The THR, which belongs to the nuclear receptor superfamily, is a transcription factor that responds to T3. Previous results showed that T4 bound to trα, and mediated the expression of THs-regulated genes [48]. Significant upregulation of thrα expression was observed after Cd²⁺ exposure in this study, which might be attributed to the higher T4 levels. Previous studies have reported significant upregulation of thrα and thrβ in Chinese rare minnow larvae following Hg²⁺ exposure [28]. However, the thrα and thrβ gene expression levels were not altered in the Hg²⁺ treatment group in this study.
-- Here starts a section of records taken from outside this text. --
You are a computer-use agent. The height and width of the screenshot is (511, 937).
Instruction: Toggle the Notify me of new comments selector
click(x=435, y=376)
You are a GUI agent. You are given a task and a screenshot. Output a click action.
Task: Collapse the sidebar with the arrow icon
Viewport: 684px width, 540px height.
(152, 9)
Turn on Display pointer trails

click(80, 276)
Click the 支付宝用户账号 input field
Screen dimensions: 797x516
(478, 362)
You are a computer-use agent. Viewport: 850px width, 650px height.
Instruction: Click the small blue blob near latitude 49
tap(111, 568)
These inconsistent consequences might be due to the species-specific effects caused by Hg²⁺ and must be investigated further.
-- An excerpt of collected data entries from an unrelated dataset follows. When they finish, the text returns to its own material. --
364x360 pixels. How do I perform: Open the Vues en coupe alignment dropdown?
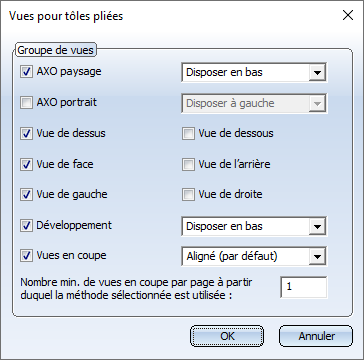[x=254, y=256]
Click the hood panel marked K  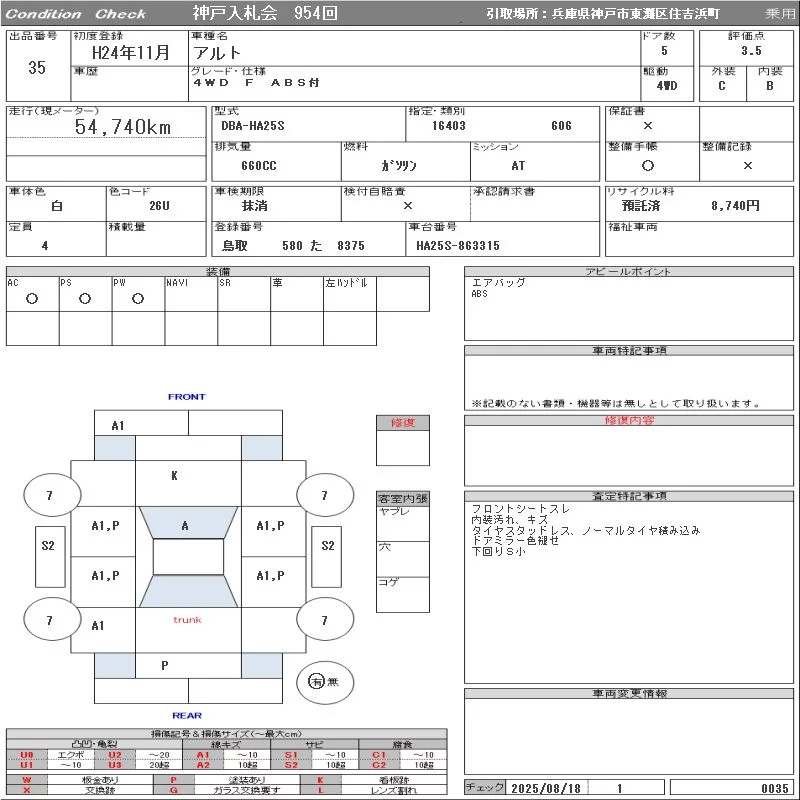click(188, 483)
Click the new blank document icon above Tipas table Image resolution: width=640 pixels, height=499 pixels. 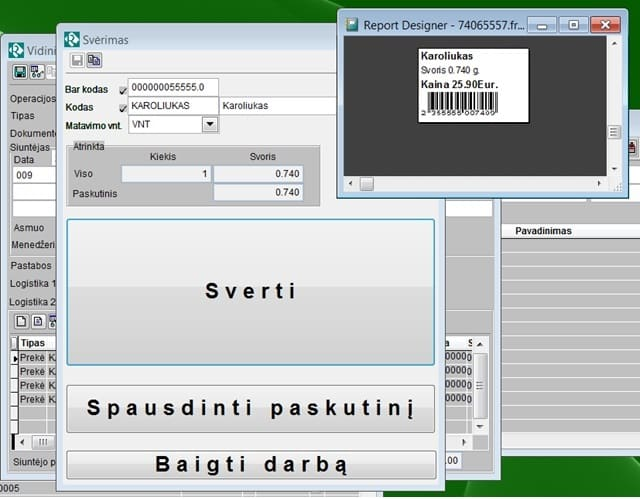pyautogui.click(x=19, y=321)
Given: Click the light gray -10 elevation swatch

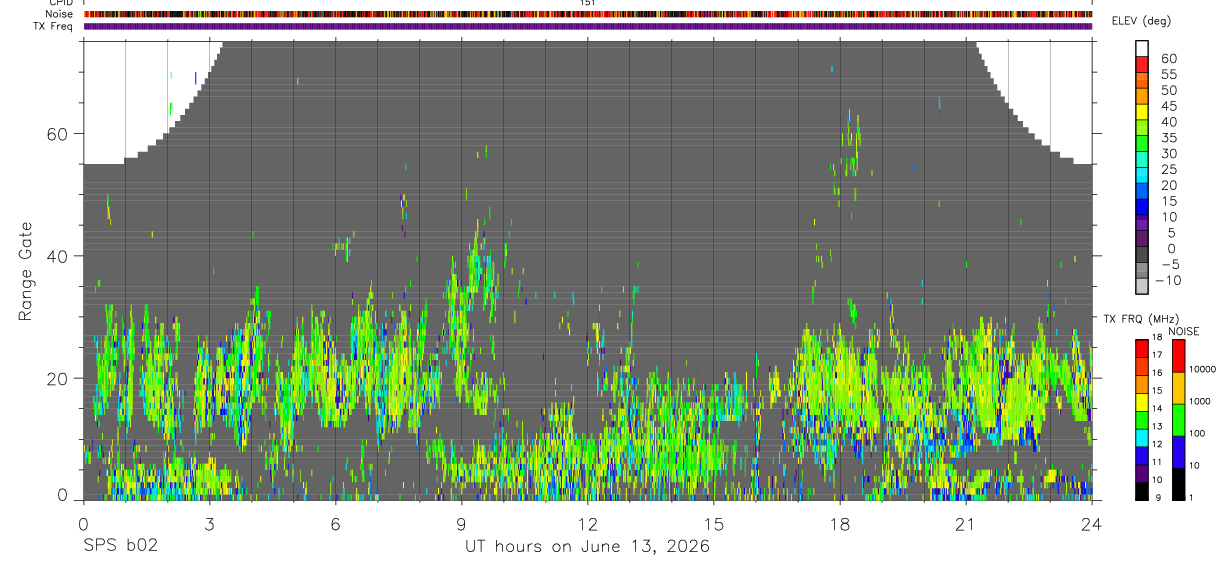Looking at the screenshot, I should pyautogui.click(x=1142, y=287).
Previous studies reported that Cd²⁺ might be an inhibitor of deiodinase activity and suppress T4 to T3 conversion [49,50]. Similarly, zebrafish embryos/larvae that were exposed to Cd²⁺ exhibited a significant downregulation of the dio2 gene expression, along with increased T4 and decreased T3 contents in this study. In addition, dio2 was involved in T4 deiodination to form active T3 [51,52]. Thus, downregulation of the dio2 gene expression was attributed to the increased T4 level and reduced T3 level in the Cd²⁺ treatment groups. Moreover, dio1 functions as an outer-ring THs deiodinase and is involved in the metabolism of THs [53]. Therefore, an increase in the T3 content in the Hg²⁺ treatment group was partially attributed to the upregulation of dio2 and the downregulation of dio1. The ugt1ab gene was remarkably involved in the THs homeostasis by regulating T4 glucuronidation [54]. An earlier study reported that an increase in the T4 content in zebrafish larvae was due to the downregulation of ugt1ab mRNA levels [46]. In this study, the ugt1ab gene transcription level was significantly downregulated in the Cd²⁺ and Hg²⁺ treatment groups. Therefore, the increased T4 content could be attributed to the downregulation of ugt1ab transcription levels.

Based on the PCA results, it was seen that Cd²⁺ significantly affected the thyroid endocrine system at a concentration of 100 μg/L, whereas Hg²⁺ led to a thyroid disruption at a concentration as low as 0.1 μg/L. Hg²⁺ was a more potent disruptor as compared to Cd²⁺. The standards for drinking water quality in China (GB5749–2022) listed that the maximal allowable concentrations of Cd²⁺ and Hg²⁺ were 5 and 1 µg/L, respectively. Since Hg²⁺ negatively affects the endocrine thyroid system below this permissible level, the adverse effect of Hg²⁺ on the endocrine system of fish needs to be investigated further.

5. Conclusions

In summary, this study demonstrated that treatment with Cd²⁺ and Hg²⁺ caused developmental toxicity and thyroid disruption in the zebrafish embryos/larvae. Both whole-body THs contents and the expression patterns of genes linked to the HPT axis were altered after exposure to Cd²⁺ and Hg²⁺. Based on the PCA results, Cd²⁺ significantly affected the thyroid endocrine system at a concentration of 100 μg/L, whereas Hg²⁺ led to a thyroid disruption at a concentration as low as 0.1 μg/L. Further research is necessary to elucidate the mechanisms of thyroid disruption due to heavy metals.